20 minutesServes 41 reviews
Asian Noodle Bowls

Ingredients

  • Pot sticker or spring roll of choice
  • 2 tbsp vegetable oil, divided
  • 20 oz salmon fillet or 16 oz chicken breast or pork tenderloin strips or raw peeled & deveined shrimp
  • Freshly ground Pepper
  • Asian Veggie Kit*
  • 1 pkg (9.5 oz) Organic Hakubaku Noodles of choice
  • ½ bottle (about 6 oz) The Fresh Market Garlic Sesame or Teriyaki Sauce or 1 carton (32 fl oz) Ocean's Halo Broth of choice

Asian Veggie Kit:

  • 6 oz Zucchini Squash
  • 4 oz Sliced White Mushrooms
  • 4 oz Yellow Onion
  • 4 oz Broccoli Florets

Directions

Recipe 1: Lo Mein (Stir-Fried Noodles)

Cook noodles according to package instructions; drain and reserve.

Prepare pot stickers or spring rolls according to package instructions.

In a large skillet, heat 1 tbsp oil over medium-high for 1-2 minutes. Season chicken, pork, shrimp or salmon with salt and pepper, to taste. Add protein to skillet and cook on all sides (6-8 minutes for chicken or salmon, 5-6 minutes for pork, 1-2 minutes for shrimp). Transfer to a plate and set aside. If using salmon, remove the skin from the fillet and discard, and gently flake the fish into bite-size pieces with a fork and set aside.

Return skillet to heat and add remaining 1 tbsp oil. Add vegetables and sauté 7-9 minutes until tender. Season with salt and pepper, to taste.

Add noodles and sauce to skillet with the vegetables. Cook for 2 minutes, stirring constantly. Add protein back to skillet and stir to incorporate. Serve immediately with pot stickers or spring rolls on the side.

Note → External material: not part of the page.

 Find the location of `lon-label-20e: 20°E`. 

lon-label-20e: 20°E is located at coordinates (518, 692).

Recipe 2: Asian Soup Noodles

Cook noodles and prepare pot stickers or spring rolls according to package instructions.

Meanwhile, in a large skillet, heat 1 tbsp oil over medium-high for 1-2 minutes. Season chicken, pork, shrimp or salmon with salt and pepper to taste. Add protein to skillet and cook on all sides (6-7 minutes for chicken or salmon, 5-6 minutes for pork, 1-2 minutes for shrimp). Transfer to a plate and set aside. If using salmon, remove the skin from the fillet and discard, and gently flake the fish into bite-size pieces with a fork and set aside.

Return skillet to heat and add remaining 1 tbsp oil. Add vegetables and sauté 7-9 minutes until tender. Season with salt and pepper, to taste.

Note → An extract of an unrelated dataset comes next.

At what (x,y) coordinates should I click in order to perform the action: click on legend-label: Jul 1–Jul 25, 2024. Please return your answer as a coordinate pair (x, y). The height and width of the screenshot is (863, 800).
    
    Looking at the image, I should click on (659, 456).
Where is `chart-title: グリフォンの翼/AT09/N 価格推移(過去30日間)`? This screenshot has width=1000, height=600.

While vegetables are cooking, add broth to a medium saucepan and bring to a simmer.

To Serve: Divide noodles among 4 bowls. Top each bowl equally with broth, protein and veggies.

Chef’s Suggestions:

For Ramen: Use chicken, pork or salmon, ramen noodles, ramen broth and add half soft-boiled egg* and dried seaweed* to each bowl to finish.

For Soba: Use any protein, soba noodles, miso broth and garnish with chopped green onions*, dried seaweed* and sesame seeds*.

For Udon: Use any protein, udon noodles, miso or ramen broth, and garnish with chopped green onion* and togarashi seasoning*.